WHAT YOU HAVE TO DO:
Before you return the lines below, strip out any images and keep every word as written.

:::::

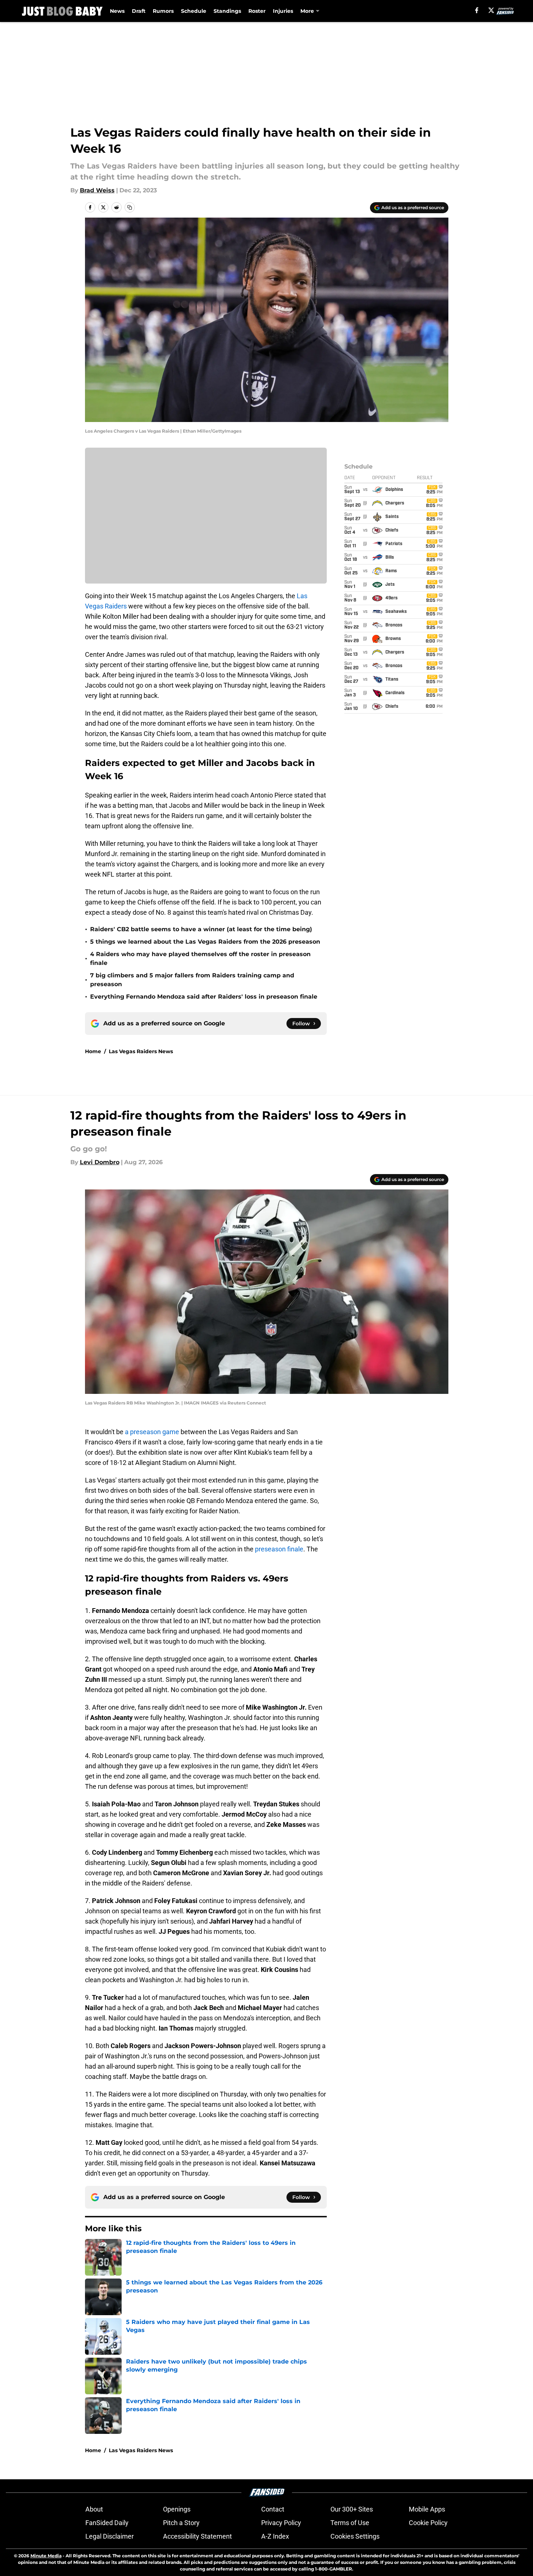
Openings (176, 2509)
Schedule (193, 11)
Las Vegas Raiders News (141, 1051)
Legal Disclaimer (109, 2536)
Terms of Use (349, 2523)
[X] (491, 10)
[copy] (130, 207)
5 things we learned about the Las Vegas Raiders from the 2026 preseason (205, 941)
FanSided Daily (107, 2523)
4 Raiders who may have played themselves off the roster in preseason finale (200, 958)
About (94, 2509)
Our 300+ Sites (351, 2509)
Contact (272, 2509)
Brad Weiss (97, 190)
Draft (138, 11)
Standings (227, 11)
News (117, 11)
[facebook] (476, 10)
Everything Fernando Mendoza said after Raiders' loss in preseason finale (203, 996)
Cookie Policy (428, 2523)
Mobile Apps (427, 2509)
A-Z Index (275, 2536)
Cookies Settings (355, 2536)
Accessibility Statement (197, 2536)
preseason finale (279, 1549)
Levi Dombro (99, 1162)
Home (93, 1051)
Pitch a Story (181, 2523)
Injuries (283, 11)
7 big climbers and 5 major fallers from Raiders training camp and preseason (192, 980)
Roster (257, 11)
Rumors (163, 11)
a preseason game (152, 1432)
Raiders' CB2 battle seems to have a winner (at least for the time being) (201, 929)
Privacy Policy (281, 2523)
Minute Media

:::::

RESPONSE TO THE EXERCISE:
Openings (176, 2509)
Schedule (193, 11)
Las Vegas Raiders News (141, 1051)
Legal Disclaimer (109, 2536)
Terms of Use (349, 2523)
[X] (491, 10)
[copy] (130, 207)
5 things we learned about the Las Vegas Raiders from the 2026 preseason (205, 941)
FanSided Daily (107, 2523)
4 Raiders who may have played themselves off the roster in preseason finale (200, 958)
About (94, 2509)
Our 300+ Sites (351, 2509)
Contact (272, 2509)
Brad Weiss (97, 190)
Draft (138, 11)
Standings (227, 11)
News (117, 11)
[facebook] (476, 10)
Everything Fernando Mendoza said after Raiders' loss in preseason finale (203, 996)
Cookie Policy (428, 2523)
Mobile Apps (427, 2509)
A-Z Index (275, 2536)
Cookies Settings (355, 2536)
Accessibility Statement (197, 2536)
preseason finale (279, 1549)
Levi Dombro (99, 1162)
Home (93, 1051)
Pitch a Story (181, 2523)
Injuries (283, 11)
7 big climbers and 5 major fallers from Raiders training camp and preseason (192, 980)
Roster (257, 11)
Rumors (163, 11)
a preseason game (152, 1432)
Raiders' CB2 battle seems to have a winner (at least for the time being) (201, 929)
Privacy Policy (281, 2523)
Minute Media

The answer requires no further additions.